By the end of March and early April, Neeley changes his tactics and beats the shoreline like everyone else. But he still trolls for crappie.

“I’ll just troll faster to keep the baits at about 5 feet deep,” he said. “If I find a hot dock, I’ll stop and cast jigs.”

LAKE WYLIE
Spring is about the only time anglers should fish for crappie at Wyle, the last of the Catawba River impoundments in North Carolina (the lake’s lower half is in South Carolina).

Although Wylie once was a booming crappie lake similar to High Rock, numbers of fish have declined. However, that fact has created a fishery with crappie that come in jumbo sizes. Today, Wylie is a true trophy lake but only for anglers during spring when fish congregate at spawning creeks, brushy shorelines and docks and are easily caught.

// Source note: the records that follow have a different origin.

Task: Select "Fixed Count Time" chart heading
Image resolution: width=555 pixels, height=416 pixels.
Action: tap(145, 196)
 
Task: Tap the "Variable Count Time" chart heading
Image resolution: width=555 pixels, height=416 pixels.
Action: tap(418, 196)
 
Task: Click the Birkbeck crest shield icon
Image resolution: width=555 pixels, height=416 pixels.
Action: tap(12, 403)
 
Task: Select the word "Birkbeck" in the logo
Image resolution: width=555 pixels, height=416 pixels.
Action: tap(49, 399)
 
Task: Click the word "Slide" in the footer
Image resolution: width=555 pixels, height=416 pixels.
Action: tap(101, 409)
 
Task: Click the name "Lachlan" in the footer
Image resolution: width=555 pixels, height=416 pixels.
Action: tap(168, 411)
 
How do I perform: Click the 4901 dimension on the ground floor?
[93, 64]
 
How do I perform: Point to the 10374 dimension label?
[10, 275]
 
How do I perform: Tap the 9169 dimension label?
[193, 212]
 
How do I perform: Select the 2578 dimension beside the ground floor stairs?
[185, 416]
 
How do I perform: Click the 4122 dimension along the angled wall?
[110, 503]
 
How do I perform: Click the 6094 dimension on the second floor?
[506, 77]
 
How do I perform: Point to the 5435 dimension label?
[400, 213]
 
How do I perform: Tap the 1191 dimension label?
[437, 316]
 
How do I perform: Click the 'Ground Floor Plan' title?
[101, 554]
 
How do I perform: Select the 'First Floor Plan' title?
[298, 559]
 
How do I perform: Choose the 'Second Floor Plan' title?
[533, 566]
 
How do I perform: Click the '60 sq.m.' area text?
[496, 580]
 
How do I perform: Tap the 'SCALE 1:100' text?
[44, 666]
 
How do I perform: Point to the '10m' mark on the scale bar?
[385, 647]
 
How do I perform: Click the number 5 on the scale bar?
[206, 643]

The rest of the year, crappie fishing at Wiley can be tough.

“Our last net sample was in 2005, so that’s five years ago,” said the WRC’s Dorsey. “We only sampled the North Carolina side of the lake. A typical day showed just 2.7 crappie per net set each 24 hours, and that’s way behind a lake such as High Rock, which was 17.8 (for black crappie).”

Wylie’s clear water means it’s a totally black crappie lake (white crappie like dingier waters).

Recent anecdotal evidence from crappie chasers such as Neeley bears out Dorsey’s figures.

“It’s really tough to get on crappie and catch them like you used to at Wylie in summer and fall,” Neeley said. “I’ve been fishing Wylie for 50 years, and it seems like it’s been going downhill the last five years. However, in the spring, you can catch some really good-sized fish.”

Neeley said during September 2009, he and a partner fished Wylie and tried 35 places where they normally caught their limit but didn’t land a fish more than 8 inches in length.

Those catch rates are reinforced by Dorsey’s WRC samples at Wylie.

“We’ve kind of found the same thing that (Neeley) mentioned,” Dorsey said. “Of the fish we sampled, 86 percent were over 8 inches in length. But we didn’t sample many (2.7 fish per 24 hours) in the nets.”

“Spring’s a different matter,” said Neeley, who launches his boat at the North Carolina side (Buster Boyd Access) and usually fishes to the north. “There’s a couple places you can go and catch big crappie at Wylie.”

Three of those places — Crowder’s, Mill and Beaverdam creeks — are at the South Carolina side of the lake (North and South Carolina don’t share a reciprocal Wylie fishing license agreement, so anglers need separate fishing permits to fish the entire lake).

“But there’s another creek up past (Buster) Boyd that has nothing but great big crappie,” Neeley said. “Last spring (2009), a friend in a tournament called me, and I told him which creek to go in. I told him to stay there all three days. He did and landed a couple of 2-pounders and finished second. I caught a 3-3 and a 3-2 crappie up there two years ago.

“I’ll still fish Lake Wylie in the spring because I can put clients on some big fish, just not a lot of them,” Neeley said.